O mito da redução da maioridade penal
No dia 16 deste mês, a comissão especial da Câmara dos Deputados aprovou, por 21 votos a seis, proposta de emenda constitucional (PEC) que reduz a maioridade penal dos atuais 18 para 16 anos. Em relação ao tema, há diversas propostas em tramitação no Congresso, porém, as perspectivas são sombrias, se forem levadas em consideração as garantias fixadas pelo Estatuto da Criança e do Adolescente, lei que formalmente encontra-se em vigor desde julho de 1990 e que pretende assegurar às crianças e aos adolescentes condições, oportunidades e facilidades para lhes facultar o desenvolvimento físico, mental, moral, espiritual e social, em condições de liberdade e dignidade.
Ora, não necessitamos de uma reflexão mais sofisticada para constatarmos que o Estado falha escandalosamente quando ignora os direitos fundamentais das crianças e dos adolescentes, em especial quando não disponibiliza estrutura suficiente para assegurar concretude às políticas de atendimento e também para assegurar de forma honrosa e eficiente a aplicação das medidas socioeducativas previstas pela legislação. Neste contexto, o Estado é o primeiro a descumprir a lei!
Assim, num ambiente de irreflexão e impulsionado pela sedutora atenção da mídia, o nosso Legislativo vale-se uma vez mais do expansionismo penal, acreditando no mito de que o encarceramento irá solucionar o problema da violência contemporânea e ainda ignorando recente estudo realizado pelo Instituto de Pesquisa Econômica Aplicada(Ipea), que concluiu ser o Brasil o quarto maior encarcerador do mundo, com uma população carcerária que cresceu 77%, desde 2005. A mesma pesquisa assegura também que, nos últimos três anos, roubo, furto e envolvimento com o tráfico de drogas foram as infrações mais comuns praticadas pelos adolescentes. Já os delitos considerados graves, como homicídio, correspondiam a 8,75%; latrocínio, o roubo seguido de morte, 1,9%; estupro,1,1%, e lesão corporal, 0,9%.
Os números são relevantes e demonstram uma vez mais que os pobres, em particular a juventude pobre brasileira, serão vítimas deste embuste, pois, além de reféns de um grave e crônico problema estrutural, serão precocemente remetidos para o sistema prisional, reconhecidamente estigmatizante, promíscuo, insalubre e corroído pela corrupção endêmica. Cumprida a pena, como retornarão para o convívio social?

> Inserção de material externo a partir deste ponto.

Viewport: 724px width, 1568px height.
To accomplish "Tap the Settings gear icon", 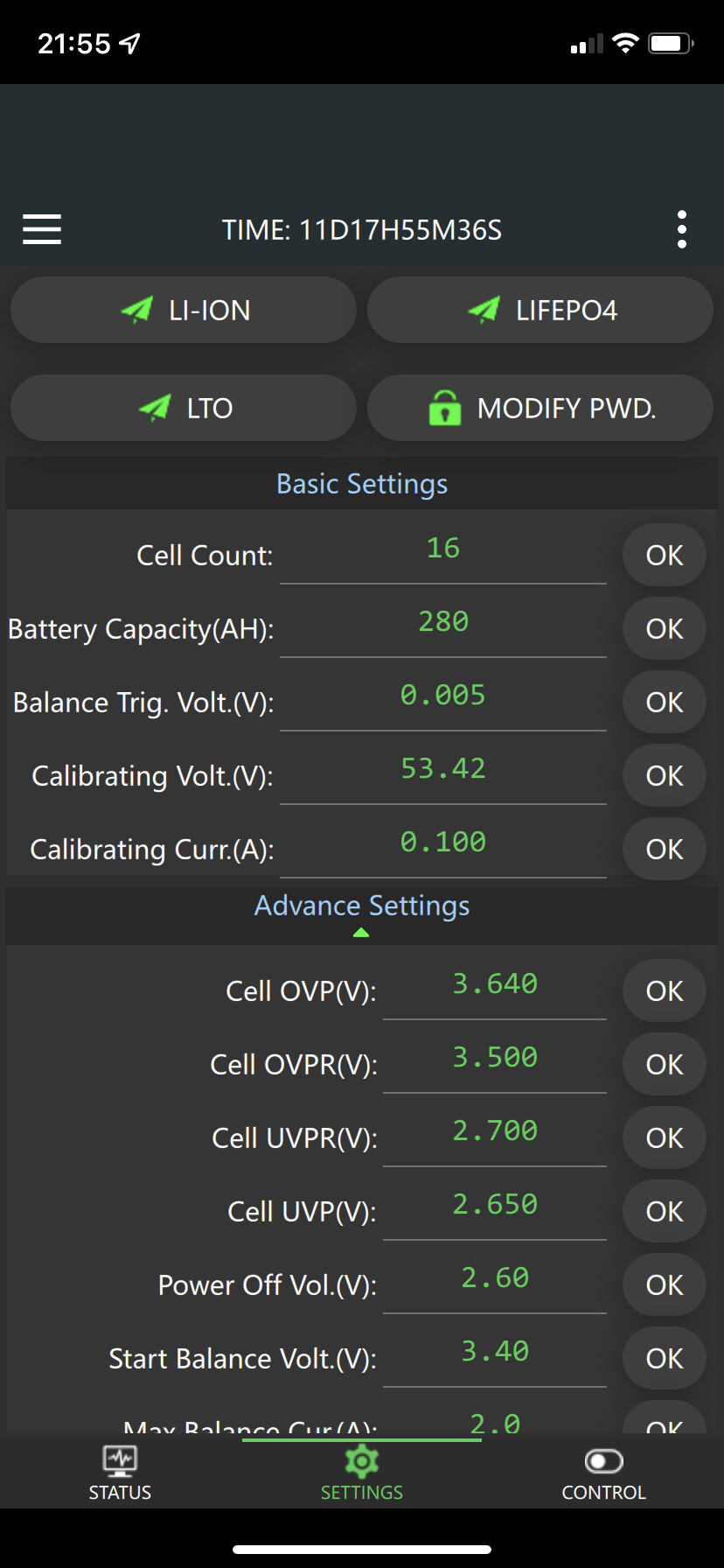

A ordem jurídica vigente situa a prisão num patamar de extrema ratio, e o Estatuto da Criança e do Adolescente pugna pela brevidade e excepcionalidade das medidas de internação, tudo nos levando a crer que, além de odiosa, incriminadora e autoritária, esta proposta não encontra acolhimento no ordenamento jurídico vigente, ao contrariar cláusula pétrea da Constituição Federal.
Importa ainda evidenciar que não existem estudos idôneos capazes de demonstrar a eficácia da medida proposta. Não há relação confiável entre o rigor desmedido na repressão e a real diminuição dos índices de criminalidade! Ao contrário, surgem como reais alternativas de ressocialização dos adolescentes em conflito com a lei, as medidas socioeducativas em meio aberto sem o rompimento com a comunidade, o que reforça a concepção de que o melhor caminho para o combate à criminalidade passa pela promoção dos direitos fundamentais. Com razão, o poeta e escritor português Fernando Pessoa, quando, ao discorrer sobre o mito, assim se pronunciou: “o mito é o nada que é tudo”.